The "vast majority" of cryptoassets other than bitcoin or ether (such as litecoin) must first be exchanged for bitcoin or ether before conversion into fiat currency, the Chief Counsel's office said. Thus, bitcoin and ether are different in nature and character from litecoin and not of like kind with it under Sec. 1031. Furthermore, bitcoin and ether are different in nature and character from each other, since the Ethereum blockchain through which ether operates, besides acting as a payment network like Bitcoin, also is a platform for smart contracts and applications, the Chief Counsel's office said.

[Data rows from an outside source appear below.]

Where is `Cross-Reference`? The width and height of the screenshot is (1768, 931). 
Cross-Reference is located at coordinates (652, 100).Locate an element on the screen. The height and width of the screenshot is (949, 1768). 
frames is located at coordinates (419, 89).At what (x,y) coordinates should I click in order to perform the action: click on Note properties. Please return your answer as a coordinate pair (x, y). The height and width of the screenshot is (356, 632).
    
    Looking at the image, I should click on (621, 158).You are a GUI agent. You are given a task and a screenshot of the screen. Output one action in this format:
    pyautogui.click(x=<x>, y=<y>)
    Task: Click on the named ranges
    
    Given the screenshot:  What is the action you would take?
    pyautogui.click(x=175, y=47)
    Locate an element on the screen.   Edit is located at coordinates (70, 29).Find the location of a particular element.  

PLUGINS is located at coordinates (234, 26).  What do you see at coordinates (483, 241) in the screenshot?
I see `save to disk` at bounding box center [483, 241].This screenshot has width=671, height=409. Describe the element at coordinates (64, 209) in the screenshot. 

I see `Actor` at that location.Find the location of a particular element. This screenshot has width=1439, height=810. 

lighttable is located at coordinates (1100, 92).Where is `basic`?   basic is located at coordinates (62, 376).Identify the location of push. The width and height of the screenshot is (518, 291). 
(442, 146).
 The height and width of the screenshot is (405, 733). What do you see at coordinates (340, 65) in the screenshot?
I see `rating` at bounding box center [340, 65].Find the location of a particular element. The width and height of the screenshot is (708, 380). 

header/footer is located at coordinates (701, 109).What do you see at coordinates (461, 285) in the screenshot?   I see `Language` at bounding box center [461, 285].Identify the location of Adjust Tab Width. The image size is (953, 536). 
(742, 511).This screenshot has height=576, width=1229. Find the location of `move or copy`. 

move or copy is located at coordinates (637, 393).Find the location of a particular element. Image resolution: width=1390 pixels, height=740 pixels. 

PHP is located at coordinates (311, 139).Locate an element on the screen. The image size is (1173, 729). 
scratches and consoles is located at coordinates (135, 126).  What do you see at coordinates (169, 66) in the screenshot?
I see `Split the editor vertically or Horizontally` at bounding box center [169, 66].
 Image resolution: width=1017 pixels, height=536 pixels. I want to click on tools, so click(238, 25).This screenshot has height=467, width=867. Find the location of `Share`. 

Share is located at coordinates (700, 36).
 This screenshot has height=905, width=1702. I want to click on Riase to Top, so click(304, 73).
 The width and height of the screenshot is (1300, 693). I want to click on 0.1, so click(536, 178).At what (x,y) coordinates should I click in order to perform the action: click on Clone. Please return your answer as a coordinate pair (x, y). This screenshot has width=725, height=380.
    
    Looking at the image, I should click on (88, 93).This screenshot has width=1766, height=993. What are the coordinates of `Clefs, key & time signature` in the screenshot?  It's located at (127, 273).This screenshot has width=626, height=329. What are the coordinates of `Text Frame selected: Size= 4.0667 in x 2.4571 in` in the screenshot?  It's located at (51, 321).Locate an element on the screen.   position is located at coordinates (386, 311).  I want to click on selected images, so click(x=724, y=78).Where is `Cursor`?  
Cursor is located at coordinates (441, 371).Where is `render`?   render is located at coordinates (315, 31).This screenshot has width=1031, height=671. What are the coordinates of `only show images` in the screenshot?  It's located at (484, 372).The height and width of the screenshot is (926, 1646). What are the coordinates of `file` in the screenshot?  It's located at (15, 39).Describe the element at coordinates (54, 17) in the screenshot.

IRS addresses ARPA pension aid rules
In Notice 2021-38, the IRS offered guidance under Sec. 432(k) to sponsors of multiemployer defined benefit pension plans receiving special financial assistance from the Pension Benefit Guaranty Corp. under Section 4262 of the Employee Retirement Income Security Act of 1974 (ERISA), as amended. Both the ERISA assistance provision and Sec. 432(k), which provides related plan rules, were enacted by the American Rescue Plan Act (ARPA), P.L. 117-2. Generally, plans receiving the assistance must reinstate certain previously suspended benefits. The notice provides guidance on (1) whether makeup payments to participants or beneficiaries with respect to previously suspended benefits under Sec. 432(k)(2)(A)(ii) are eligible to be rolled over to another eligible retirement plan under Sec. 402(c); and (2) how to apply Sec. 432(k)(2)(D)(i), under which a plan's receipt of the special assistance is not taken into account in determining contributions required under the minimum funding standards in Sec. 431.